I have never heard a guy point things out like you have, TRUTHFUL.
I consider you a very brilliant man. Thank you for the awesome advice.
I can make myself a better person just by learning from you.
If you are not a parent/father/teacher/counselor, you should be.
“Easy training, hard fight. Hard training, easy fight” Freaking-A right. Get some! The only quoteable you’re missing in this gem of an article is “Fake it til you make it”
Just what I needed today. Thank you for sharing this!
ITT: normalizing the crisis of competence.
Imposter syndrome is a term for a persistent, long-term sense of inadequacy even in the face of success. It is not easily overcome by succeeding–quite the opposite! It means the person does not think that accomplishments are meaningful, but instead attributes them to luck or other circumstances.
This article presents imposter syndrome as something that you can easily overcome by ‘leveling up,’ which isn’t really that helpful. A person with true imposter syndrome won’t feel confident because he landed a new job. Instead, he’ll feel like he got it by luck or coincidence, not skill.
Women and minorities are considerably more likely to experience imposter syndrome than men, and that can be extremely detrimental in a field such as software engineering where these groups are already at a disadvantage. I don’t know that this article would in any way help overcome that. If anything, I think this might make someone experiencing imposter syndrome feel even more like an imposter if s/he had not ’embraced the suck,’ but instead just feels like s/he sucks.
Rather than simply using a term that feels convenient, I think that it might be worth spending time learning more about actual imposter syndrome and how it can affect careers–particularly because this is such a pressing issue for groups that are already marginalized in tech.
As a minority in tech who comes from a background that has nothing to do with tech as well as a teacher and programmer for the past six years, I think I know a little bit about Imposter Syndrome. Thanks for the comment though.
What’s the inverse of imposter syndrome?
i believe your question is rhetorical, and my answer is: dunning-kruger and well played
Shouldn’t we first cure the “jargon syndrome” before writing about topics like the “imposter syndrome” without even introducing what that is? 😉
(Halfway through the article… still not knowing what “imposter syndrome” is, I finally gave up and googled it)
Fortunately, the StackExchange network is comprised of many people who know and understand what imposter syndrome actually is, and you can find helpful Q&A by searching there. For example: https://academia.stackexchange.com/questions/11765/ive-somehow-convinced-everyone-that-im-actually-good-at-this-how-to-effect or https://workplace.stackexchange.com/questions/143268/from-non-it-background-to-being-a-programmer Just like on StackOverflow, answers on these other sites on the network are voted on by the community, such that answers that tend to be most helpful rise to the top where they can be found by other searchers in the future.

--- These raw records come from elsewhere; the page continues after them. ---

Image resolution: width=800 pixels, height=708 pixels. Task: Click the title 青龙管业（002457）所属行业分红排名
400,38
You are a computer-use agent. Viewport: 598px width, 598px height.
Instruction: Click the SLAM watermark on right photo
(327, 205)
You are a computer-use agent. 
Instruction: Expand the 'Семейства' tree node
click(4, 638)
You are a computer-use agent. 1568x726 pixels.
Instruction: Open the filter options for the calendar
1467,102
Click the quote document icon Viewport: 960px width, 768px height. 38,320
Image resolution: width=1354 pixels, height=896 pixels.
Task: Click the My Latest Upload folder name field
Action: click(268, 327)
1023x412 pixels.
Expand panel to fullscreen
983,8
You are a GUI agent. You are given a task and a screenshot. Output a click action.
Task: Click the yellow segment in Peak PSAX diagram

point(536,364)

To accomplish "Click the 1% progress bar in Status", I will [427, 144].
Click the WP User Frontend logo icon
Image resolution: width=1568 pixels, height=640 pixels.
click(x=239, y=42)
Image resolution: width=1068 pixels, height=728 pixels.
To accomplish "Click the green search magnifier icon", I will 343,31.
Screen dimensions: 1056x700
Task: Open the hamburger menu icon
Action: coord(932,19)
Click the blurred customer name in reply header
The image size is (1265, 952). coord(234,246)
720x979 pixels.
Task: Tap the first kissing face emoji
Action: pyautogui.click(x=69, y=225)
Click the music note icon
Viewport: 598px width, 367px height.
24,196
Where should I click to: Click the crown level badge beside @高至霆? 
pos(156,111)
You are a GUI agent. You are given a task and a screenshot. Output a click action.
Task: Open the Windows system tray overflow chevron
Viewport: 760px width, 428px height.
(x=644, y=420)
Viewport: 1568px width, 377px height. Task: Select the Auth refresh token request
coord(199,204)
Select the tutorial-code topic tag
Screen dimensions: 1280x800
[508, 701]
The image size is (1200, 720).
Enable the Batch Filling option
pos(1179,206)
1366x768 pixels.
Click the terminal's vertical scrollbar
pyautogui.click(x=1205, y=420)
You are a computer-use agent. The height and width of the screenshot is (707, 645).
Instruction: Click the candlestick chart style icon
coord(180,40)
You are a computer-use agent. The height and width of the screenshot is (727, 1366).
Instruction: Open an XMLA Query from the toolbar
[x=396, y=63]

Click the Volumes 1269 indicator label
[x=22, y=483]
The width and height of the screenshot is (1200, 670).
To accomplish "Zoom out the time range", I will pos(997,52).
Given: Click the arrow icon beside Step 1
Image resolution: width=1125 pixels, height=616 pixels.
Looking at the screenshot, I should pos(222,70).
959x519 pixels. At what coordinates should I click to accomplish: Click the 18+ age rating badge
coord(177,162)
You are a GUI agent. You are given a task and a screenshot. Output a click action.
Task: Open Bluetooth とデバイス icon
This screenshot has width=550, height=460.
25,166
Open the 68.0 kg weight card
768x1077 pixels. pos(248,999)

I assumed everyone knew. My mistake, you’re right. In the future, I’ll do better. Thanks for the feedback.
> Ironically, my wife is mine
wut is ironic about that?
Well I’ve for long considered the whiteboarding a superficial and needless hassle, but at some stage it becomes relevant. For big and complex products you don’t have too much room to work by trial and error, so you have to know what you’re doing and just type it in once and for all.